The architecturally honest version costs more up front. You run your own gateway. Your own MCP integrations. Your own eval suite. You keep the primitives inside the perimeter you actually control. When a third-party event hits, you route around it, and you know exactly what the route is.

What this changes for the strategy conversation

For any company at the point of writing a real AI strategy, the June 12 event is not a footnote. It is a data point about the shape of the risk. The specific facts to update on are these.

Every AI vendor contract you sign is a three-party contract now, even when the third party never signs. Your general counsel should be pricing that in. Your CIO should be building for it. Your board audit committee should be asking about it in the same terms it asks about ransomware readiness.

Portability is an internal architecture property. If your team cannot demonstrate a working failover from provider A to provider B in a live drill, you do not have portability. You have a paragraph in a master services agreement.

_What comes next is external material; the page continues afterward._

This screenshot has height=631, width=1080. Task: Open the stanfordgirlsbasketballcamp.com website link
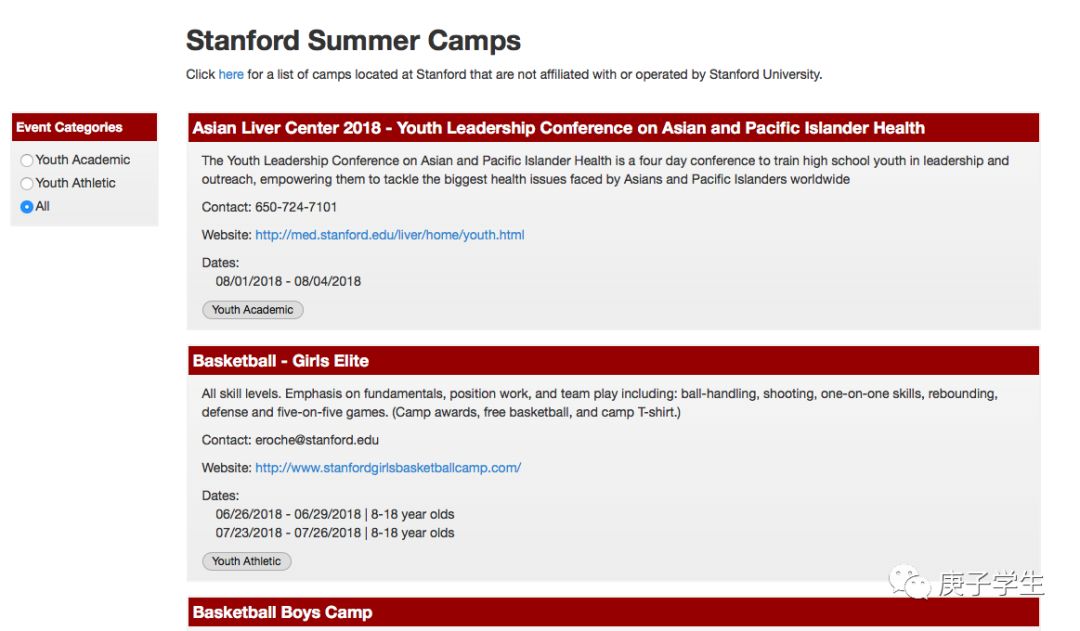388,468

Evaluation is the layer that decides whether the failover works. Without evals that run across providers on your own traces, your team cannot make a confident switching decision under pressure. Under pressure is when the switch has to happen.

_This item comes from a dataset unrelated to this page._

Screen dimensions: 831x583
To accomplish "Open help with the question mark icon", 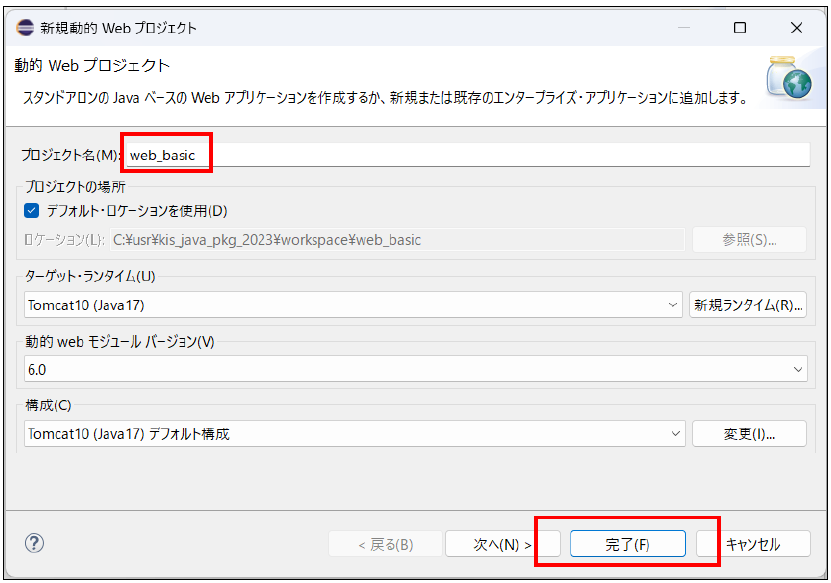I will point(34,543).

The gateway pattern belongs in the reference architecture as a core primitive. It is the reason the AI stack keeps working when the model layer stops. Treat it as the perimeter, not a plugin.

The next Fable 5 will not be a jailbreak on a US model. It will be something else. A data protection ruling. A hostile foreign directive. A court order. An insurance carrier exclusion. A compute contract dispute. The specific mechanism is unknowable. The class of event is now well documented.

The argument for architecting, not buying

This is a moment in the AI cycle where the honest strategic answer is unglamorous. The vendors on stage at every industry conference this quarter will tell you their multi-model platform solves your portability problem. It does not. It moves the problem up one abstraction layer and hides it from you. The three-party risk is still there. You just cannot see it anymore.

Architecting portability is a discipline. It requires an engineering team that can run a live failover drill and know what breaks. It requires a leadership team that treats the gateway, the tool interface layer, and the evaluation harness as strategic assets, on the same tier as the customer data warehouse and the identity system. Every enterprise that survived the Fable 5 window with dignity had that discipline. Every enterprise that scrambled through it was one abstraction layer away, believing they were safe because a vendor said "multi-model" in the pitch deck.

Agor AI Advisory works with companies at exactly this decision point. The right architecture in July 2026 is not more expensive than the wrong one. It is measured in weeks of engineering focus, not tens of millions of capital expense. What it requires is a set of choices the company has probably deferred, because the pitch decks kept saying they did not have to make them. The next third-party event will decide, quickly, which companies made those choices and which ones did not.

The window to architect this before you need it is short. The window to architect it during a fire is closed by definition.